[Exercise description]
Please repeat the records exactly from their first line, finishing at the line containing "Given: Click the giraffe row 修改 edit control" and including it.

━━━ Data records ━━━

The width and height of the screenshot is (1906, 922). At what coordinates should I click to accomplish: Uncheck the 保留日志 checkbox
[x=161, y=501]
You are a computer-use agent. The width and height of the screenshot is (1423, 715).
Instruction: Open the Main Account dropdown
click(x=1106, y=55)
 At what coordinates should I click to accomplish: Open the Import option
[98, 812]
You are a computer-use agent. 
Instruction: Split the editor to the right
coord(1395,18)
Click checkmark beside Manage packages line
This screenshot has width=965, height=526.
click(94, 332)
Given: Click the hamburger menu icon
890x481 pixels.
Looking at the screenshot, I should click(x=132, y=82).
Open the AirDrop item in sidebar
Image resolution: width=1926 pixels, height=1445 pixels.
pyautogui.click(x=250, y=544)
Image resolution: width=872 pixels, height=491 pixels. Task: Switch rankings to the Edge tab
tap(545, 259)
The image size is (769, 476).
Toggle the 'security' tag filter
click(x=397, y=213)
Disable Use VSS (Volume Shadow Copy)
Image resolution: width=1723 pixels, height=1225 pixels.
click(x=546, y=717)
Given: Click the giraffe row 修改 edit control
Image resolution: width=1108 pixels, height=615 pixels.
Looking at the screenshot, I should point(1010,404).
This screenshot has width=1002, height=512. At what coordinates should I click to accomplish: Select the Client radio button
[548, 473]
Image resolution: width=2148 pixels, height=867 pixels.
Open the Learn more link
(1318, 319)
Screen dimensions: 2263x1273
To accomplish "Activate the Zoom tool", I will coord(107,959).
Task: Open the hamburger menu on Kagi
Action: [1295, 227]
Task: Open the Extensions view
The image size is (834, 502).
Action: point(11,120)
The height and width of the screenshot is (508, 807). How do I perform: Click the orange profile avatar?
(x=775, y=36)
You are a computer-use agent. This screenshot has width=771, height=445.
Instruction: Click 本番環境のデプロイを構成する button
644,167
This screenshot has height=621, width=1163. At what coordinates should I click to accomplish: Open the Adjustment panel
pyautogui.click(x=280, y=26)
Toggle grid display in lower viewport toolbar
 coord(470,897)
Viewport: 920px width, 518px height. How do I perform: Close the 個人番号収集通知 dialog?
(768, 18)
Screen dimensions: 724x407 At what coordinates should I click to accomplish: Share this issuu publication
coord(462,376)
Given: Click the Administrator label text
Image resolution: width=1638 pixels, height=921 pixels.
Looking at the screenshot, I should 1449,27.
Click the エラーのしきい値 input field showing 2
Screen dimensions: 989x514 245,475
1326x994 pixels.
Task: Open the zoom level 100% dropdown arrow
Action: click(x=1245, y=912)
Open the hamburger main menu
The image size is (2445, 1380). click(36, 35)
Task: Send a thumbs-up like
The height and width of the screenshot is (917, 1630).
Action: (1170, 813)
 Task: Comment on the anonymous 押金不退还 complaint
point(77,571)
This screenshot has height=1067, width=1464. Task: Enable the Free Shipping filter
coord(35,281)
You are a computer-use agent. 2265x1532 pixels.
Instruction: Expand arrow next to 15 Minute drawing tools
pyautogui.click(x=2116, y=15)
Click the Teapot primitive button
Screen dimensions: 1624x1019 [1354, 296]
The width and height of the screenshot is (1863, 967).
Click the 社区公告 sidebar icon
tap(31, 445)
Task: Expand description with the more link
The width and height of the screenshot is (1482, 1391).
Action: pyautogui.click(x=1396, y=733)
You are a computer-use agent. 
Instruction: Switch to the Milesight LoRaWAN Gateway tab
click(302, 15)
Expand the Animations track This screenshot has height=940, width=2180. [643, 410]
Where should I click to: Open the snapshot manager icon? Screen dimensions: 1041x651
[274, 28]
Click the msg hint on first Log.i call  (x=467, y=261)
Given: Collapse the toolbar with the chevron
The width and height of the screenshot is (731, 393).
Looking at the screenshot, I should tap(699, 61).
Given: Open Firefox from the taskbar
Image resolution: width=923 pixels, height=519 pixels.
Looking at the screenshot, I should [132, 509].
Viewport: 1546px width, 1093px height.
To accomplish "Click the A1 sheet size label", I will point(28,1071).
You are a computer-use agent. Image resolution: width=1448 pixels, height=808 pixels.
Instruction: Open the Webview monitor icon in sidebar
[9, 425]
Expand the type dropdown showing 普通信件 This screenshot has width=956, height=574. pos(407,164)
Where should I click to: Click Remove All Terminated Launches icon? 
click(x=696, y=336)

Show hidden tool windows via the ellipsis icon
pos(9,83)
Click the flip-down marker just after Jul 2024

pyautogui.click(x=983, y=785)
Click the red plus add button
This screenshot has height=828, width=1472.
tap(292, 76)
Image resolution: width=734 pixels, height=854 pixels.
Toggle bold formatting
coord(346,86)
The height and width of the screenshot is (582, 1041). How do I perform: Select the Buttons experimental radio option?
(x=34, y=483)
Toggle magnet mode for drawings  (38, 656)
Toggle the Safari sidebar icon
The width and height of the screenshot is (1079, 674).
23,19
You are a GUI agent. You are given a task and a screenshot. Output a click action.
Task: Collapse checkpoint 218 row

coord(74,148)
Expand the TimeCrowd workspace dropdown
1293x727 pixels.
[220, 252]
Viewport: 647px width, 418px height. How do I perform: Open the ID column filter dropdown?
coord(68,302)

━━━

[Written answer]
The width and height of the screenshot is (1906, 922). At what coordinates should I click to accomplish: Uncheck the 保留日志 checkbox
[x=161, y=501]
You are a computer-use agent. The width and height of the screenshot is (1423, 715).
Instruction: Open the Main Account dropdown
click(x=1106, y=55)
 At what coordinates should I click to accomplish: Open the Import option
[98, 812]
You are a computer-use agent. 
Instruction: Split the editor to the right
coord(1395,18)
Click checkmark beside Manage packages line
This screenshot has width=965, height=526.
click(94, 332)
Given: Click the hamburger menu icon
890x481 pixels.
Looking at the screenshot, I should click(x=132, y=82).
Open the AirDrop item in sidebar
Image resolution: width=1926 pixels, height=1445 pixels.
pyautogui.click(x=250, y=544)
Image resolution: width=872 pixels, height=491 pixels. Task: Switch rankings to the Edge tab
tap(545, 259)
The image size is (769, 476).
Toggle the 'security' tag filter
click(x=397, y=213)
Disable Use VSS (Volume Shadow Copy)
Image resolution: width=1723 pixels, height=1225 pixels.
click(x=546, y=717)
Given: Click the giraffe row 修改 edit control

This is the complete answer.